▶ _Brief_
Each entry below is to be transcribed exactly.
•••••
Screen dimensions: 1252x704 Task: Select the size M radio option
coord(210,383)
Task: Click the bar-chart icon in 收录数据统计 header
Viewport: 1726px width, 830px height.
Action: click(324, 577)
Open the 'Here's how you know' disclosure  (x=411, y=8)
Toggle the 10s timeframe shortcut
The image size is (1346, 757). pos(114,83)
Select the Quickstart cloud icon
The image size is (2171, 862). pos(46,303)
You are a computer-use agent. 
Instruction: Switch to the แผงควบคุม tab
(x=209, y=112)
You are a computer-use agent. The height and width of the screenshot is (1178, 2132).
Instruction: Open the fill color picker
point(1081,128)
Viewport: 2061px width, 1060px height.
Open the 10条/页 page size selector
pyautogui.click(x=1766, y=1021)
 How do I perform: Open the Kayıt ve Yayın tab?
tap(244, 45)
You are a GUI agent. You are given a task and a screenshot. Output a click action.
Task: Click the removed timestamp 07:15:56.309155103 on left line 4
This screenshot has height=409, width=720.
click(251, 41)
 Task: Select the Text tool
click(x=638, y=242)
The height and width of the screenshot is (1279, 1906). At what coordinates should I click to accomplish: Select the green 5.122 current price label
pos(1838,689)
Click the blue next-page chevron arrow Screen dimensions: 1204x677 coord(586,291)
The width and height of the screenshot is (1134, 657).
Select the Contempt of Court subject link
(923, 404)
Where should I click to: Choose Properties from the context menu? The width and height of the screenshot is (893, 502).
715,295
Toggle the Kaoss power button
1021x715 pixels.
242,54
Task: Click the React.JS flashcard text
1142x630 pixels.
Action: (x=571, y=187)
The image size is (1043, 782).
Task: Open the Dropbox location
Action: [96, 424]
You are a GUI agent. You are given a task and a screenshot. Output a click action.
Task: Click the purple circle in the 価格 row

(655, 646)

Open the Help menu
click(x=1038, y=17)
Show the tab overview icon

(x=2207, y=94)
•••••
▶ _Task response_
Screen dimensions: 1252x704 Task: Select the size M radio option
coord(210,383)
Task: Click the bar-chart icon in 收录数据统计 header
Viewport: 1726px width, 830px height.
Action: click(324, 577)
Open the 'Here's how you know' disclosure  (x=411, y=8)
Toggle the 10s timeframe shortcut
The image size is (1346, 757). pos(114,83)
Select the Quickstart cloud icon
The image size is (2171, 862). pos(46,303)
You are a computer-use agent. 
Instruction: Switch to the แผงควบคุม tab
(x=209, y=112)
You are a computer-use agent. The height and width of the screenshot is (1178, 2132).
Instruction: Open the fill color picker
point(1081,128)
Viewport: 2061px width, 1060px height.
Open the 10条/页 page size selector
pyautogui.click(x=1766, y=1021)
 How do I perform: Open the Kayıt ve Yayın tab?
tap(244, 45)
You are a GUI agent. You are given a task and a screenshot. Output a click action.
Task: Click the removed timestamp 07:15:56.309155103 on left line 4
This screenshot has height=409, width=720.
click(251, 41)
 Task: Select the Text tool
click(x=638, y=242)
The height and width of the screenshot is (1279, 1906). At what coordinates should I click to accomplish: Select the green 5.122 current price label
pos(1838,689)
Click the blue next-page chevron arrow Screen dimensions: 1204x677 coord(586,291)
The width and height of the screenshot is (1134, 657).
Select the Contempt of Court subject link
(923, 404)
Where should I click to: Choose Properties from the context menu? The width and height of the screenshot is (893, 502).
715,295
Toggle the Kaoss power button
1021x715 pixels.
242,54
Task: Click the React.JS flashcard text
1142x630 pixels.
Action: (x=571, y=187)
The image size is (1043, 782).
Task: Open the Dropbox location
Action: [96, 424]
You are a GUI agent. You are given a task and a screenshot. Output a click action.
Task: Click the purple circle in the 価格 row

(655, 646)

Open the Help menu
click(x=1038, y=17)
Show the tab overview icon

(x=2207, y=94)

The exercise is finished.